Figure 1. In vivo imaging of microglia shows limited migration and turnover in the physiological brain.

(A) A field of microglia in an awake mouse imaged over 14 consecutive days. The dark diagonal lines in the center and top right of the image are blood vessels that remain structurally stable and can be used as landmarks to identify the same location for chronic imaging. Several microglia are identified with the same-colored circles at different time points to show the stability of their somas. (B) Nearest neighbor quantification in 3D demonstrates the distribution of neighboring microglial cells over consecutive days. (C) The translocation index, which captured the average displacement of microglia over time, was ~15 µm when consecutive imaging sessions were compared. (D) The translocation index increased when D1 is compared to imaging carried out later (D2–D14). (E) Microglia translocation between D1-D2, D1-D4, D1-D7, D1-D10, D1-D12, and D1-D14. On average, the majority of microglia remained within ~10 µm away (white bars, circles) from their original location. The number of microglia that moved within their domain (10–30 µm; orange bars, squares), (20–30 µm; blue bars, triangles) or translocated a further distance (>30 µm; gray bars, filled circles) stayed relatively constant with increasing interval between imaging sessions (n=3, 30–40 µm stacks, 13–17 microglia per mouse). Scale bar, 50 μm. Figure 1—source data 1: Source data for microglia turnover and migration in the physiological brain.

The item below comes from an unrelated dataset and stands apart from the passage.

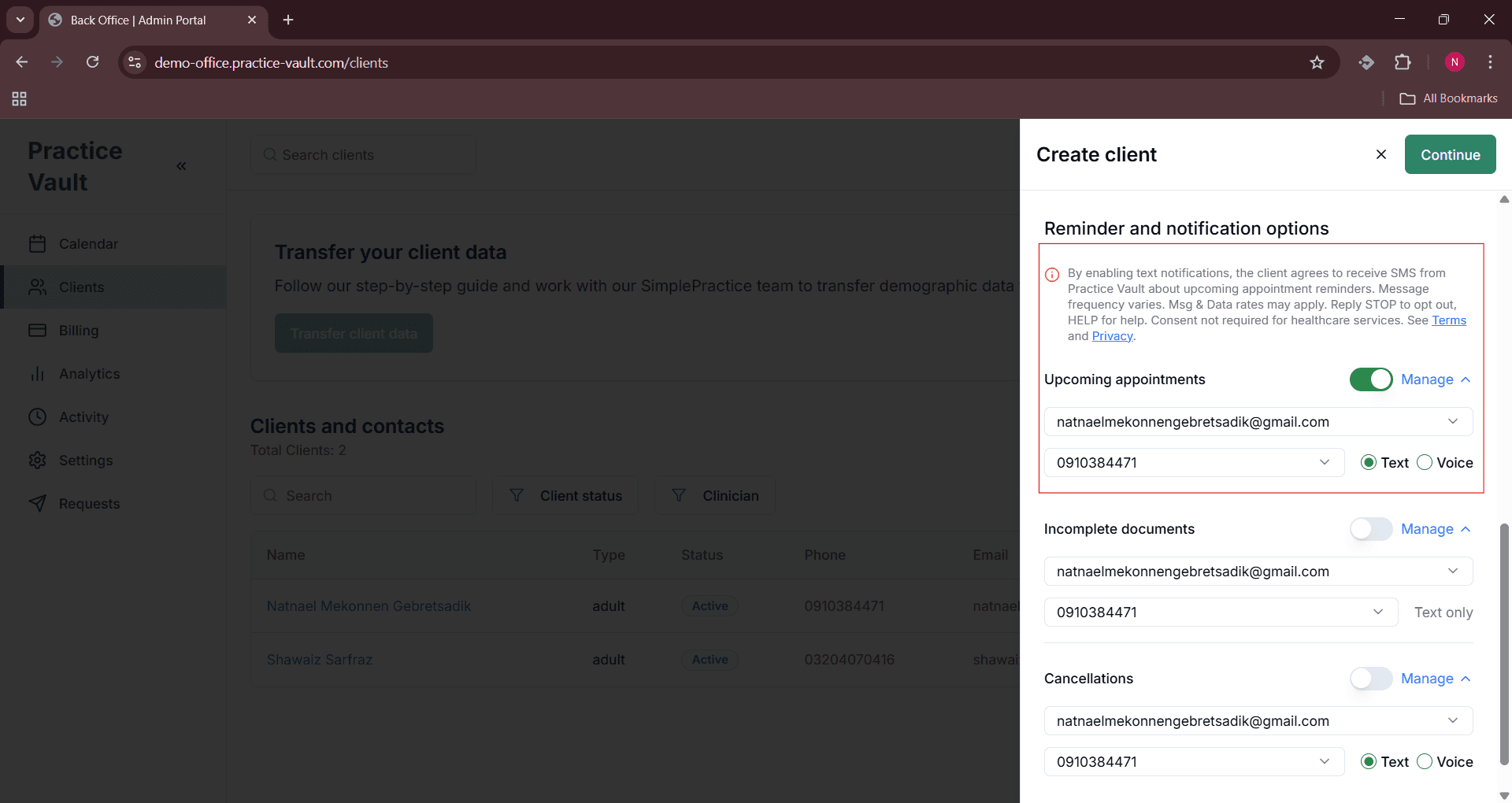
Task: Select Voice for Upcoming appointments
Action: [x=1425, y=463]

Figure 1—figure supplement 1. CSF1R inhibitor consistently eliminates microglia from the adult brain.

(A–C) Representative maximum intensity projections of confocal images of microglia from the primary visual cortex (V1) in fixed sections of control (A), 7 days PLX (B), and 7 days repopulated (C) mice. (D) Microglial numbers significantly decreased with PLX. n=3–4 animals, average of 3–4 slices per animal. T-test, **p<0.01. Graphs show mean ± s.e.m. Points represent individual animals. Scale bar, 50 µm. Figure 1—source data 2: Source data for CSF1R inhibition in the adult brain.

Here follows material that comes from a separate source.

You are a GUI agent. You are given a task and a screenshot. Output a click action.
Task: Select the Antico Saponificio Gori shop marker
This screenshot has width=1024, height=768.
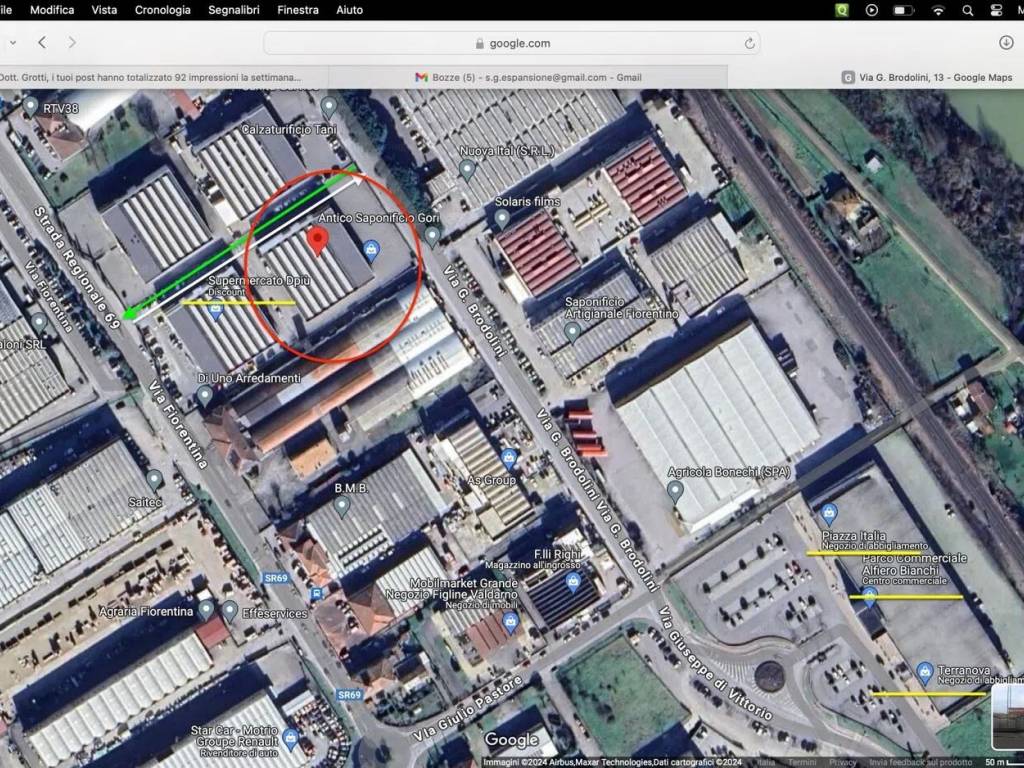371,247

Figure 1—figure supplement 2. No change in inflammatory milieu following microglial depletion.

(A–L) A combination of anti-inflammatory and pro-inflammatory cytokines including IL-1b, IL-4, IL-6, IL-10, and TFNα were tested using a Multiplex Assay. Each experiment was assayed in triplicate. n=seven animals. T-test, ns. Graphs show means ± s.e.m. Points represent individual animals. Figure 1—source data 3: Source data for the Cytokine panel conducted.